The penthouse never slept.
It just waited.
Glass walls. City lights. Expensive silence pretending to be peace.
Roy Ashenfell stood in the middle of it and felt none of it mattered.
The door had clicked shut behind him minutes ago.
Or maybe longer.
Time didn’t behave properly after fights.
His bag stayed where he dropped it.
Untouched.
Unopened.
Like everything else he refused to deal with.
His shoulder pulled when he rolled it once.
Sharp.
Immediate.
He exhaled through his nose.
Didn’t react.
Didn’t fix it.
Just moved past it like pain was background noise.
The shower ran.
Steam filled the bathroom.
Hot water pressed against skin that still remembered impact.
Roy stood under it without moving.
Head slightly lowered.
Hands braced against the wall.
Breathing steady.
Too steady.
The fight replayed in fragments.
Not images first.
Sound.
The crowd.
The referee.
His opponent shouting like volume could change fate.
Then John’s voice.
Calm.
Controlled.
Disappointed.
“You’re losing control out there.”
Roy’s jaw tightened slightly.
He turned the water colder.
Not because it helped.
Because feeling something was easier than remembering everything.
Eventually, he stepped out.
Wrapped a towel around his waist.
Didn’t look at the mirror for long.
He already knew what it would show.
The penthouse lights stayed low.
He didn’t turn more on.
Clarity meant awareness.
Awareness meant thought.
Thought meant noise.
Roy lay on the bed.
Still.
Silent.
Eyes open.
At first, there was nothing.
Just ceiling.
Just breath.
Just time moving without asking permission.
Then it started.
Not fully.
Not clearly.
Just fragments slipping through the silence.
“Jy is nie genoeg nie.”
(You are not enough.)
Roy’s fingers tightened slightly against the mattress.
He didn’t move.
Another voice.
Closer.
Sharper.
“Hoekom kan jy nooit—.”
The rest broke apart.
But the pressure stayed.
Roy shifted onto his side.
His shoulder flared instantly.
He ignored it.
Of course he did.
His breathing changed.
Not faster.
Heavier.
Controlled.
Always controlled.
The voices didn’t leave.
They never did.
They only waited for quiet.
Roy sat up.
Slow.
Too precise.
Like movement itself was something he could dominate.
His feet hit the floor.
Cold.
Real.
He stood.
Didn’t think.
Didn’t decide.
Just moved.
The gym was downstairs.
Private.
Perfect.
Empty in a way that never questioned him.
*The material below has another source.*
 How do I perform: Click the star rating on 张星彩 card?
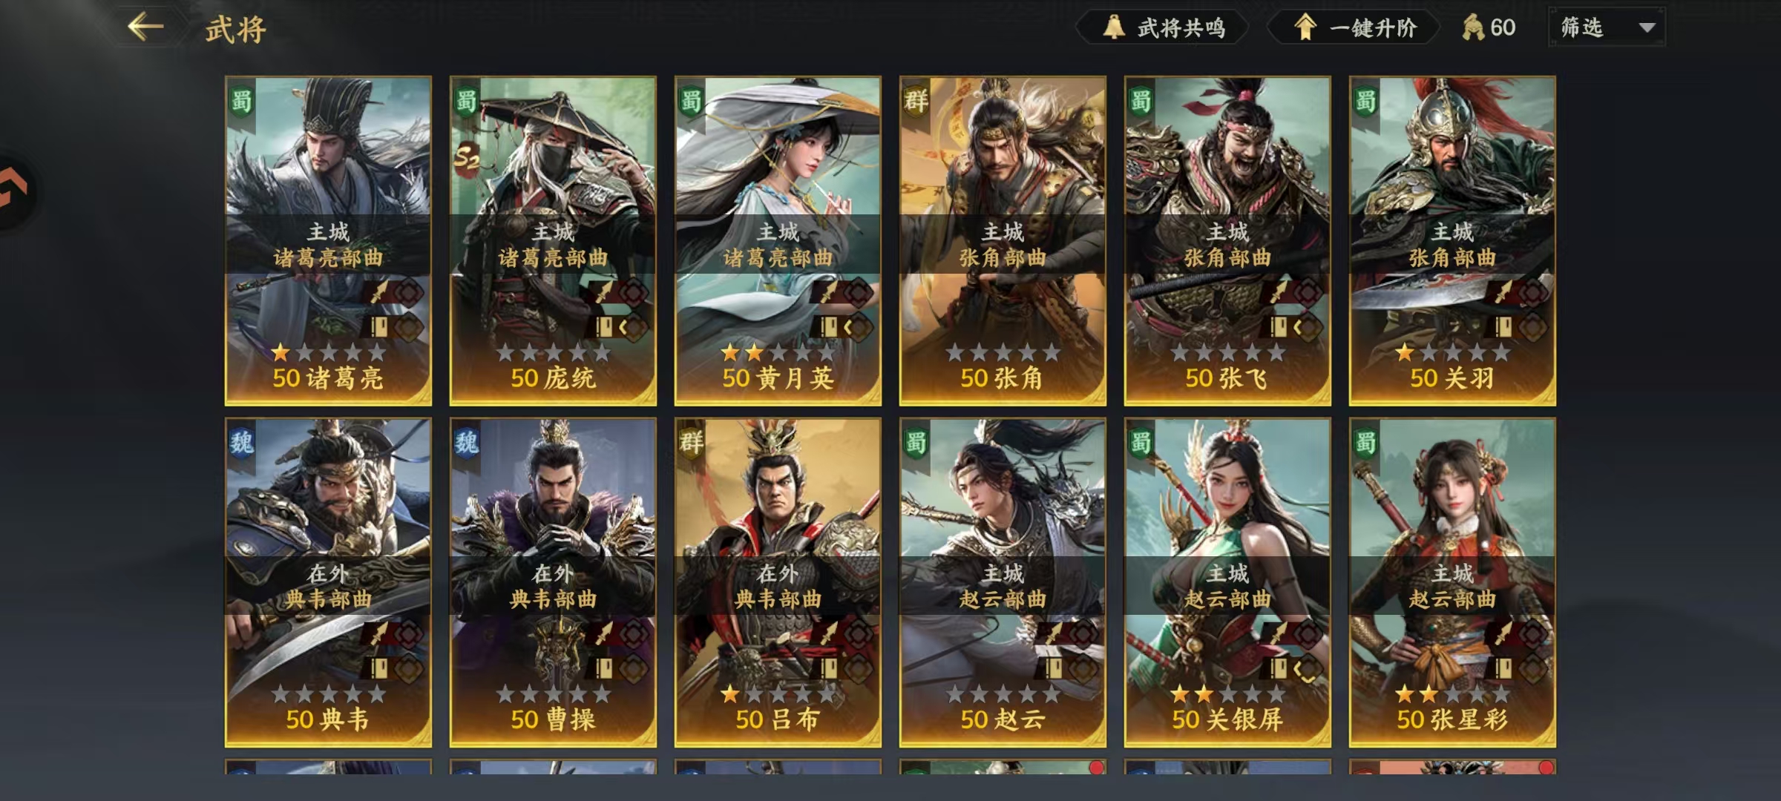click(x=1452, y=694)
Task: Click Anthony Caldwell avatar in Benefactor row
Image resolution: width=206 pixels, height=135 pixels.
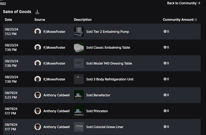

The punching bag hung still.
Waiting.
Like it always had been.
Roy wrapped his hands.
Routine.
Control returning in pieces.
First punch was measured.
Second followed.
Then another.
The bag moved slightly.
Not enough.
He stepped in closer.
Hit again.
Harder.
The sound filled the room.
But not his head.
Because the voices were still there.
Not louder.
Just closer now.
Like they were standing behind him instead of inside him.
“Jy sal dit nooit maak nie.”
(You’ll never make it.)
Roy’s jaw clenched.
Left hook.
Right straight.
Left again.
His shoulder flared.
Sharp.
Immediate.
He paused for half a second.
Rolled it once.
Pain answered.
He ignored it.
“Hoekom huil jy altyd—.”
The rest broke.
But the memory it carried didn’t.
His breath caught slightly.
Not fully.
Just a fracture.
Roy hit the bag again.
Harder.
Faster.
Less control now.
More force than thought.
The bag swung wider.
Returned harder.
He met it every time.
The voices pressed closer.
Not louder.
Just heavier.
“Stil wees.”
(Be quiet.)
Roy didn’t notice he said it aloud.
Afrikaans.
Low.
Broken.
It slipped out like reflex.
He didn’t translate it.
Didn’t care that it happened.
Just hit again.
The rhythm broke.
Not fully.
Just enough to feel wrong.
Pain in his shoulder sharpened again.
He finally acknowledged it.
For half a second.
Then ignored it.
Roy stepped forward.
Combination.
Left.
Right.
Left.
Pause.
Then another strike that shook the bag violently.
Chains rattled.
The sound echoed.
Then faded into silence that still wasn’t empty.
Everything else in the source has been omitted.